Tuesday, October 05, 2004

The Fallacy of Equality
Hi Monk,

I have been thinking a lot lately about the intricacies of being poly and handling relationships within that construct, and I was hoping you would allow me to understand how it works for you.

Obviously, your primary partner is your primary partner. My questions come in when you have two or more other partners.

Say you have a secondary partner, and then you become involved with another. Does that person become your tertiary partner? Or just another secondary? And how does this new relationship affect the existing relationships with your primary and secondary. I wouldn't think that your primary partner would be affected much, but would your relationship with your secondary lose some of it's energy? How does that work?

nula

Wow, good question nula! First off, when you have multiple lovers one’s attention and energy does run the risk of being too divided and spread thin. The thing that took me the longest time to learn was that this is not an equality thing, rather there is a hierarchy. Tambo, my beloved primary, gets the lion’s share of my attention and energy. She was with me before I ever had a secondary relationship and will be there long after. So she gets first dibs on my time, attention and affection. She also gets say on whom else I date. Yes, Tambo wields executive veto power.

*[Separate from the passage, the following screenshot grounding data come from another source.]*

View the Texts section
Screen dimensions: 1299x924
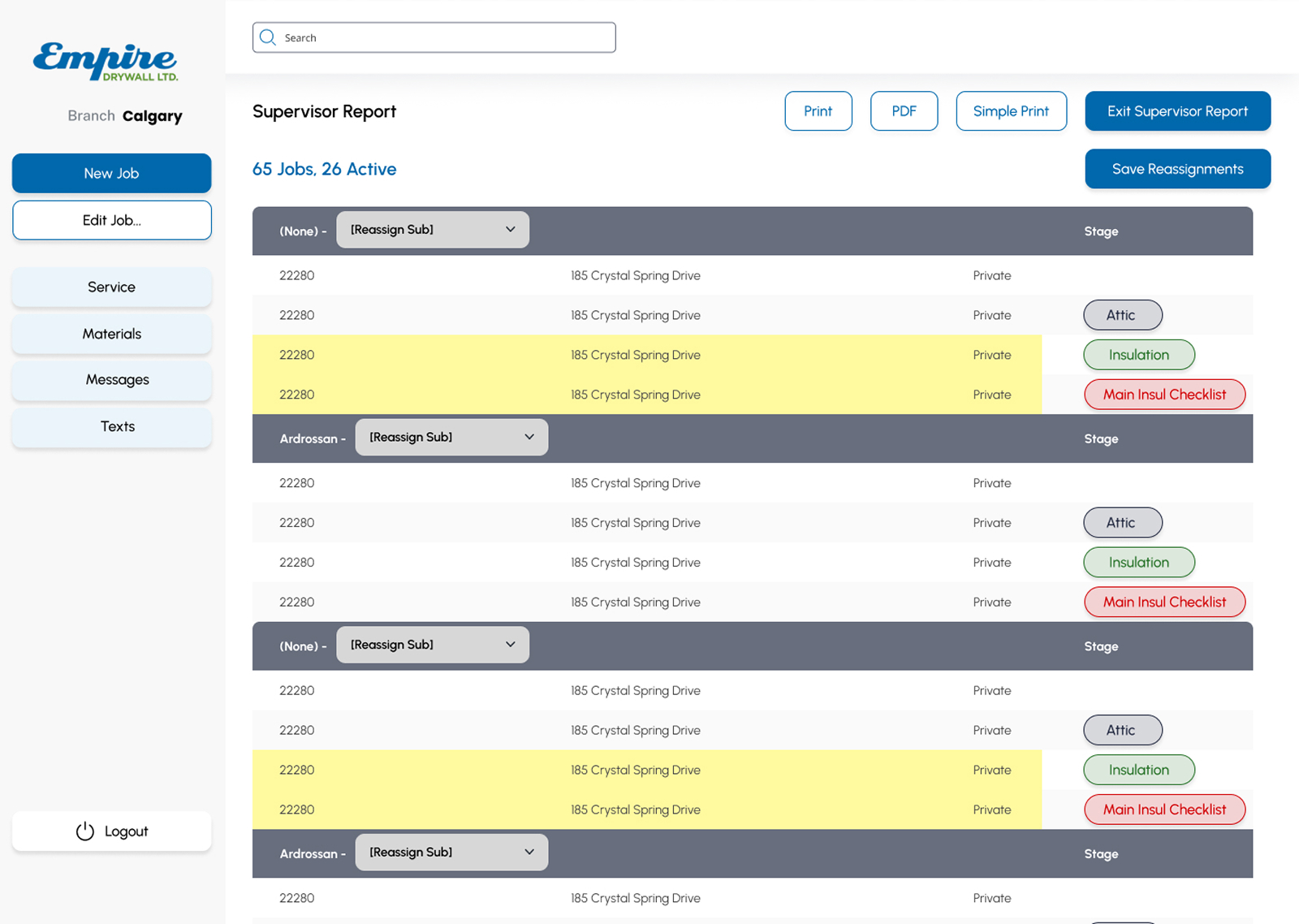coord(111,426)

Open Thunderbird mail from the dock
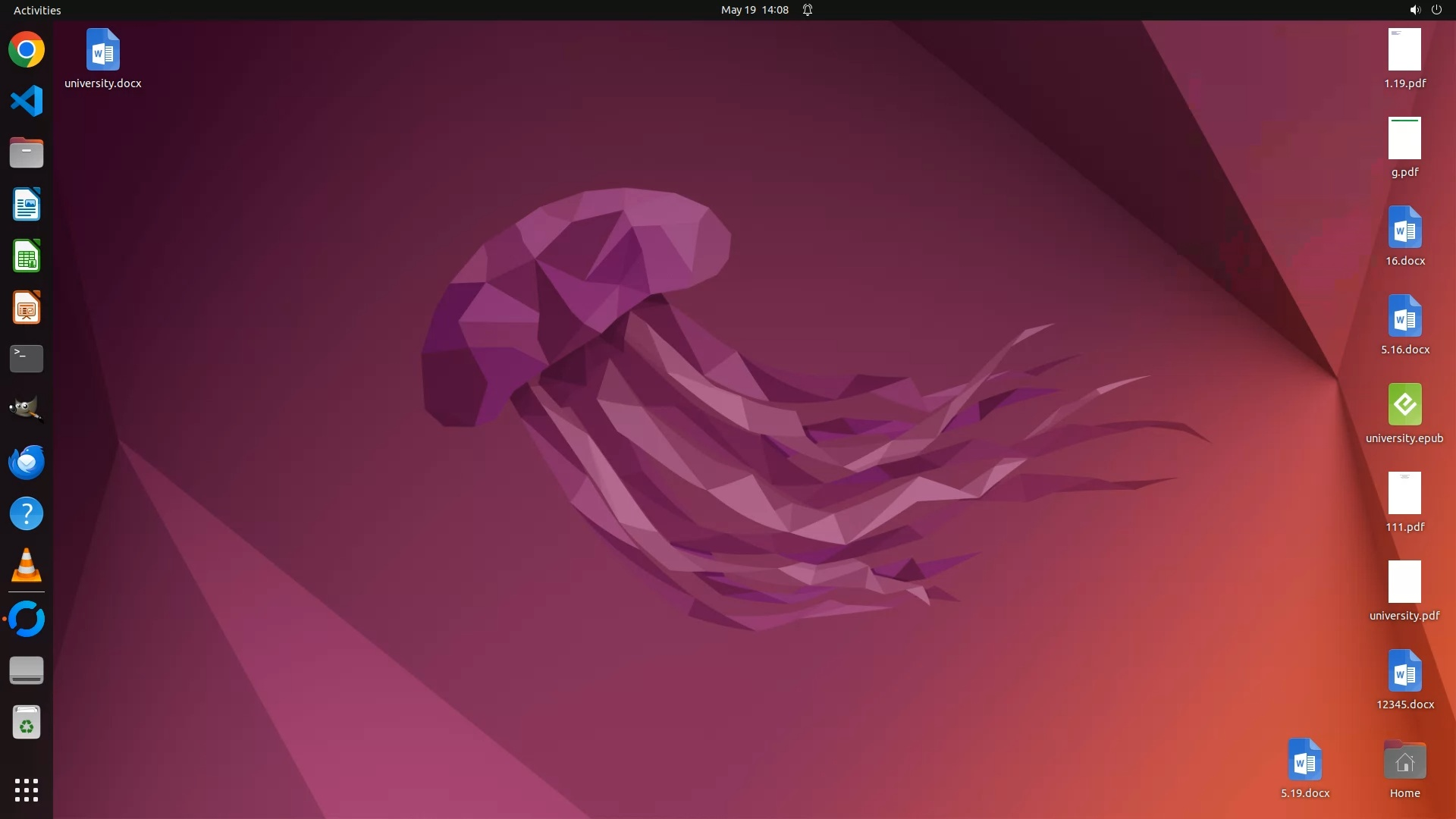[x=27, y=462]
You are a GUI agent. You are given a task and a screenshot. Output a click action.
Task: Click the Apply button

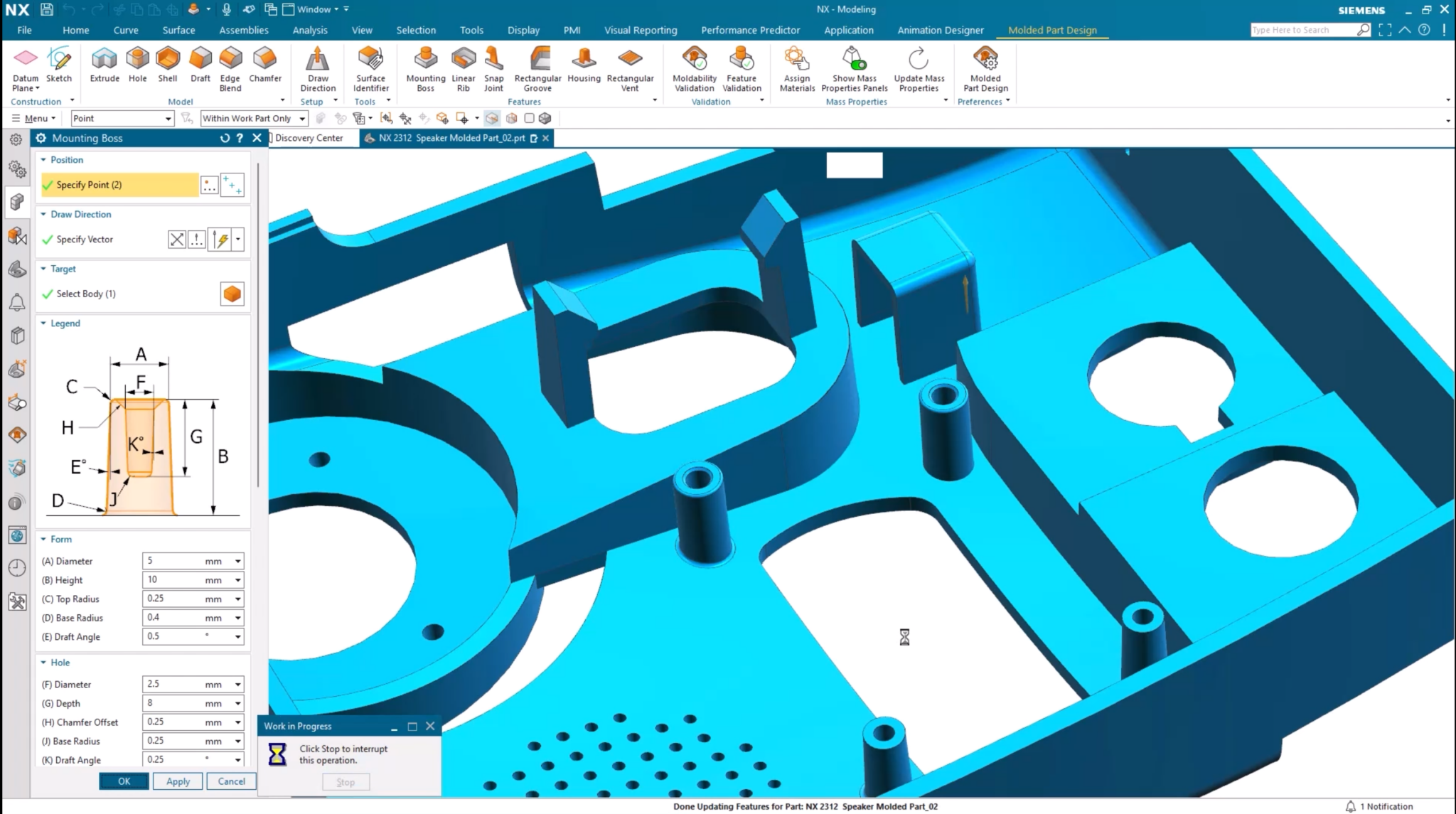178,781
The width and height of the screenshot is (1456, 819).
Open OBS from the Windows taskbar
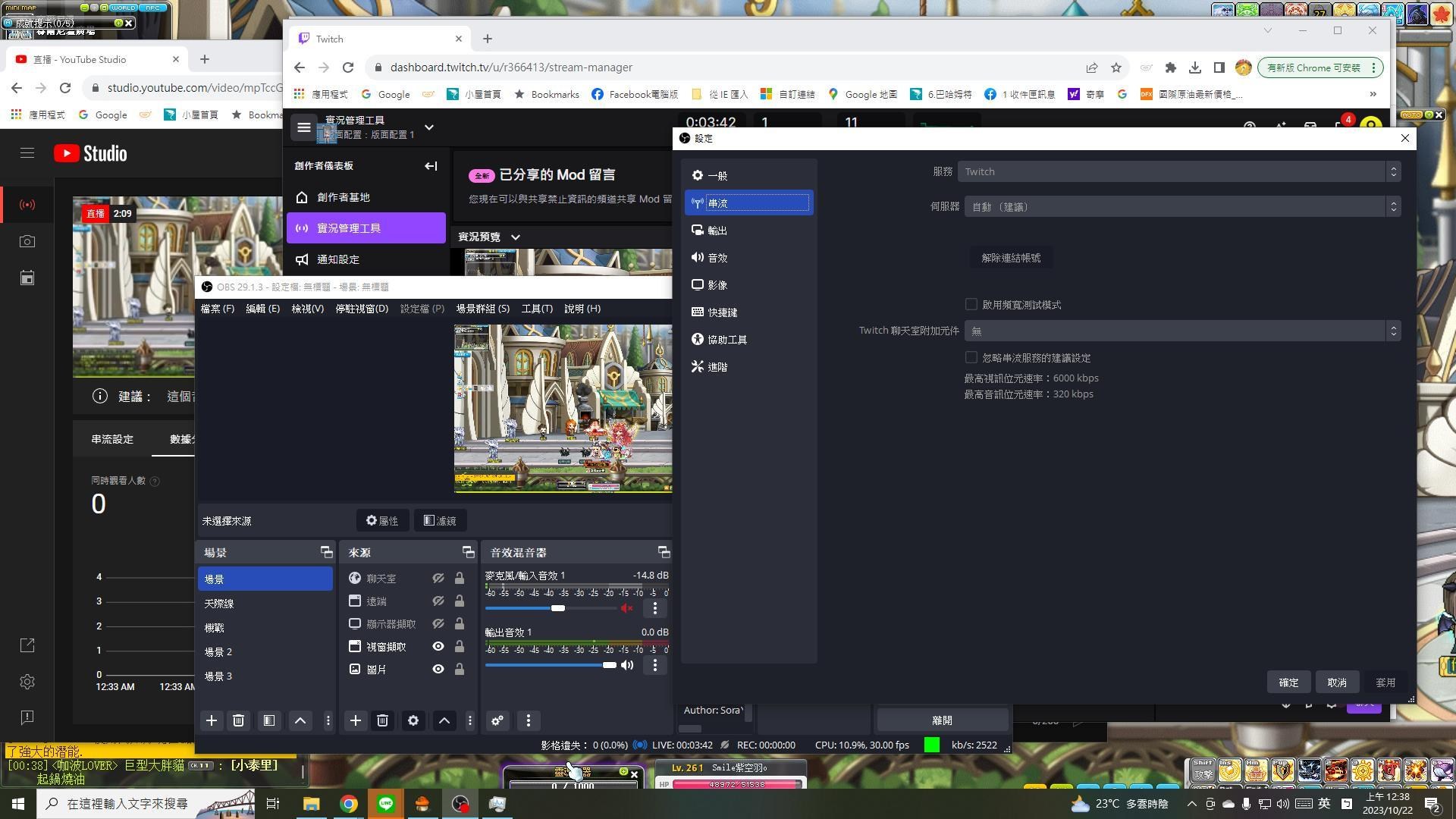[x=460, y=803]
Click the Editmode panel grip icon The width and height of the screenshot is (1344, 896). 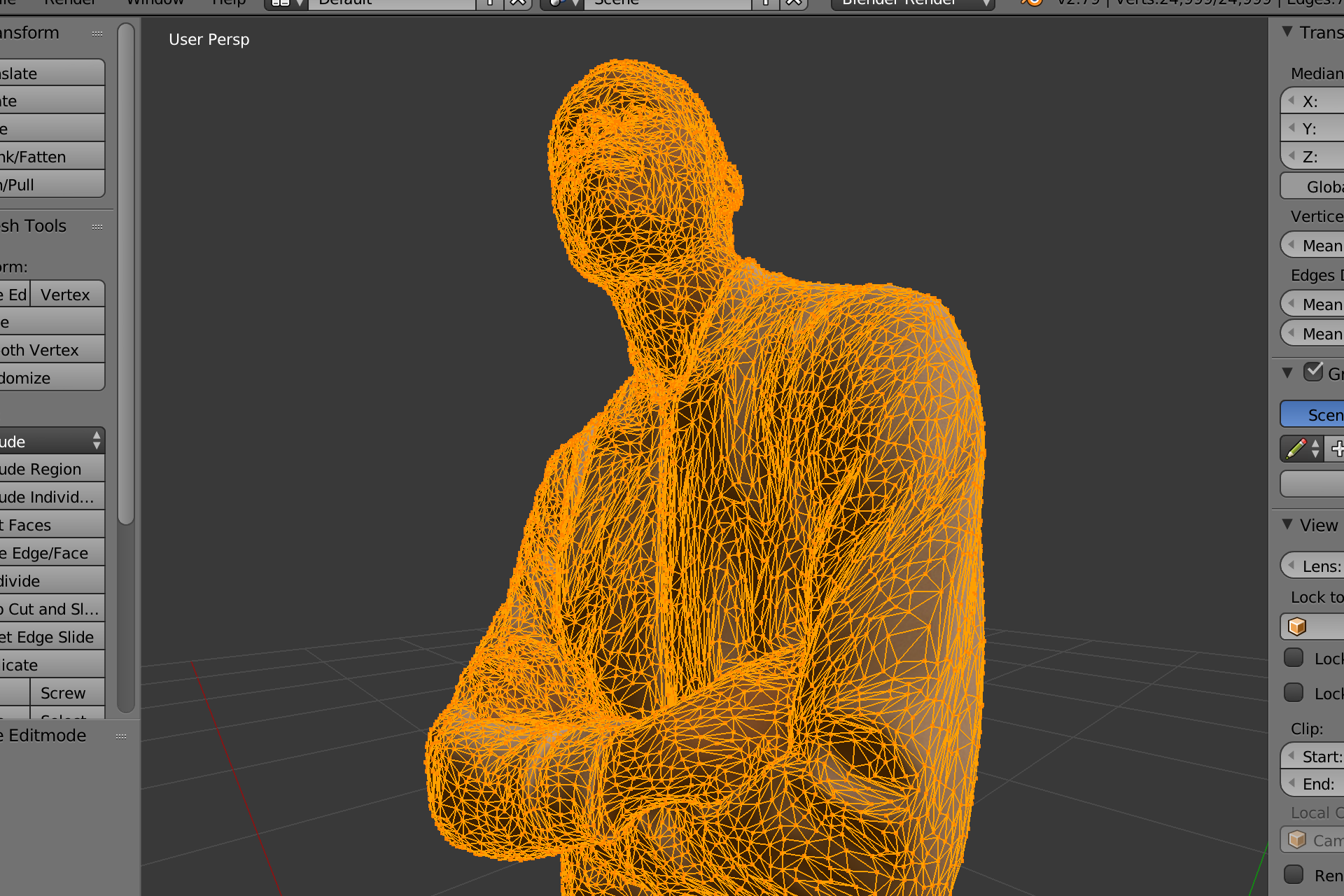[121, 736]
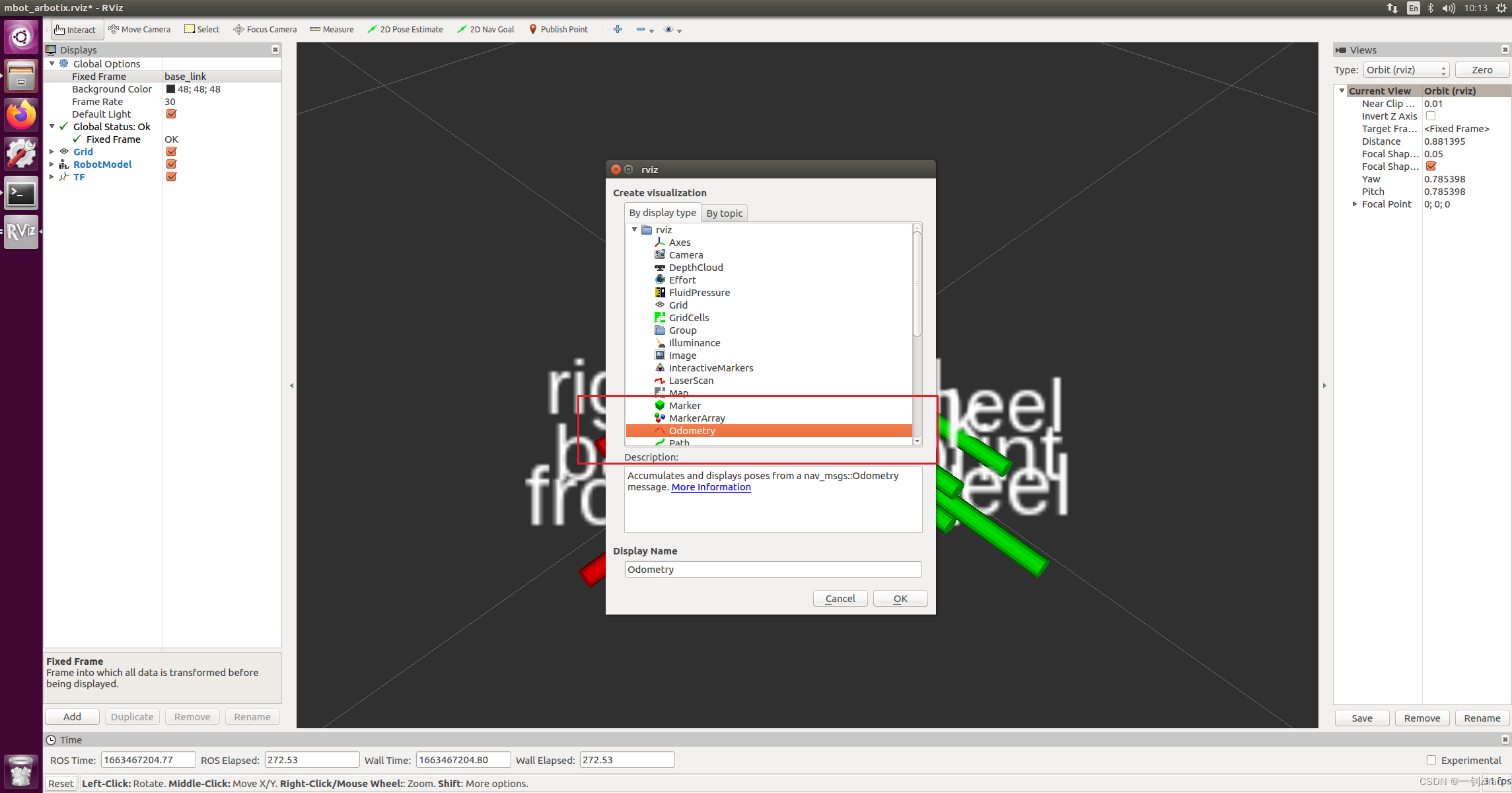Switch to the By topic tab
The image size is (1512, 793).
[724, 213]
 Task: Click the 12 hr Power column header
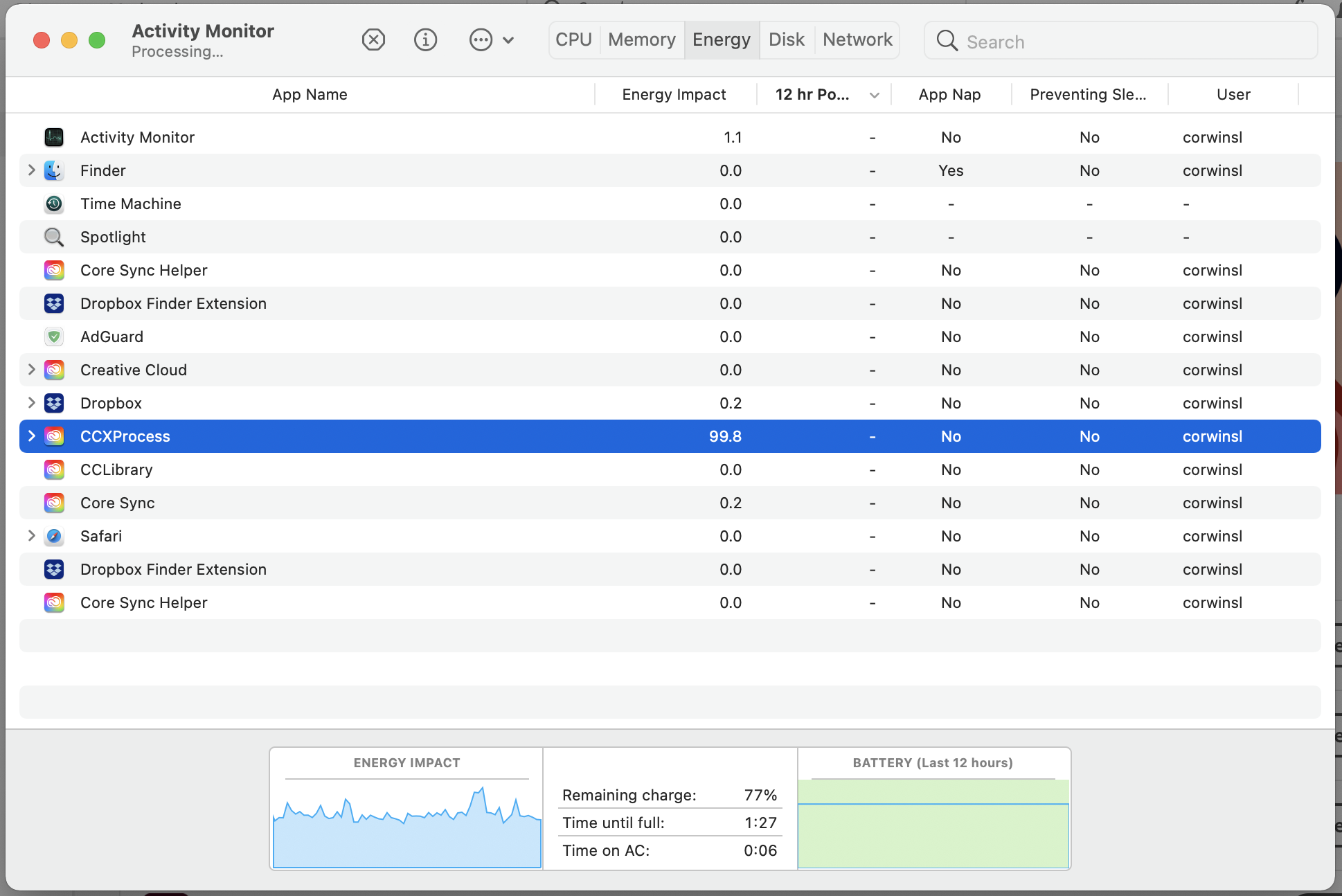[x=812, y=94]
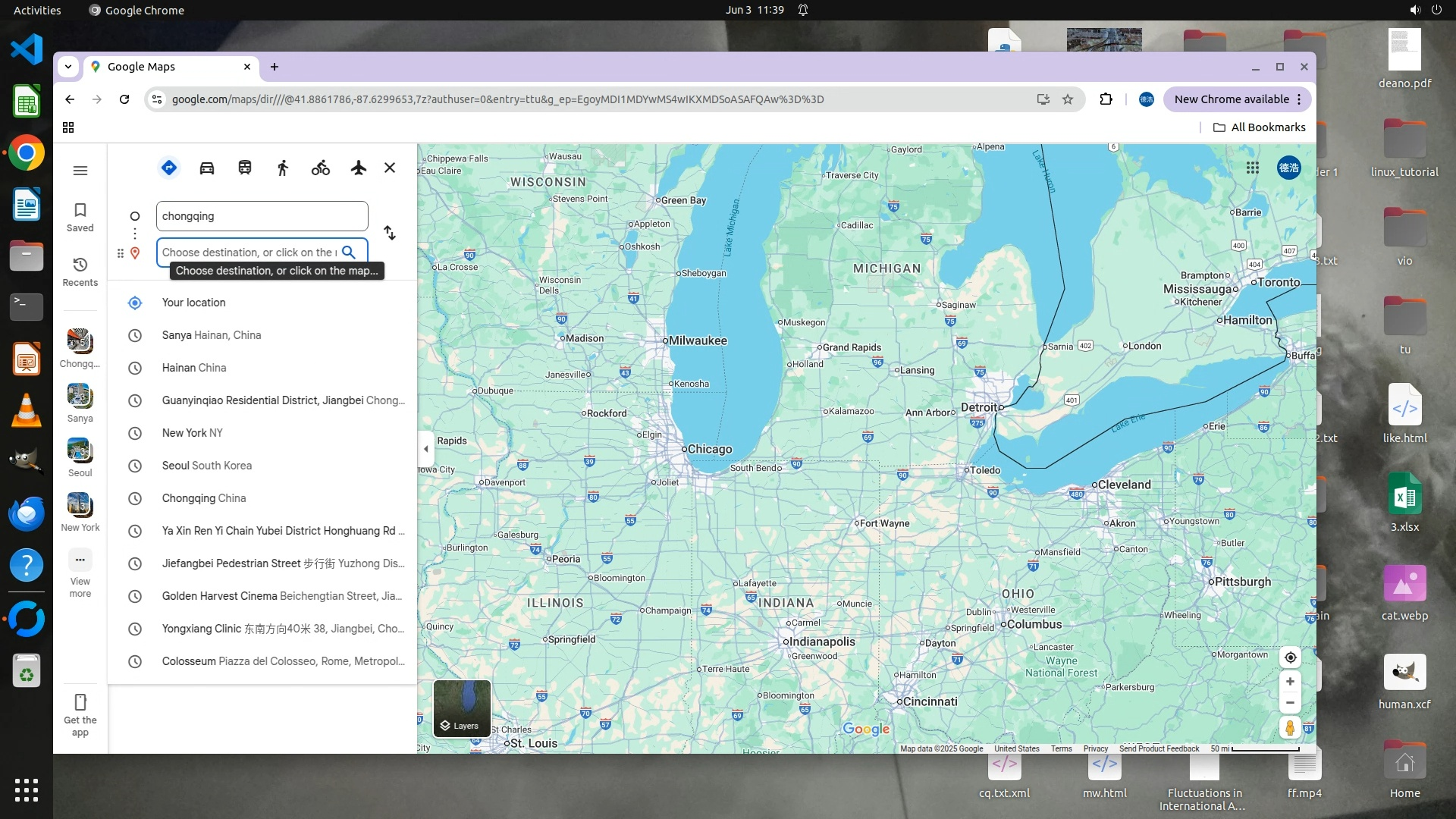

Next in line comes my secondary, Dancer. Let it be known that I absolutely adore this girl and think she is just the coolest person ever. Now for some poly folks, my self included at one time, the idea is that your secondary will eventually become so intertwined into your life that they will eventually be on equal status as your primary. I call this the poly fantasy. You and your X number partners, all feeling secure in their equality, decide to buy a farm house somewhere and live together as one big happy family. (Yes, even poly people can have those white picket fence dreams) I have yet to meet anyone in my 10 years of being poly who has pulled this off.

Now I should go on record here and just say that Dancer has been by far the best secondary partner I have ever had. She too has been through the whole poly fantasy and also understands that it does not work that way. Also she has a primary who, like Tambo, gets the majority of her attention. Personally I think this is an idea situation. When both partners already have a primary, the majority of their emotional needs and well being are already met. The time and energy you spend together really is all bonus time. I would describe it as “all the fun of falling in love with out the stress of wondering where the relationship is going.” (Now that is a good topic for another day) She also has veto power when it comes to who I play with next.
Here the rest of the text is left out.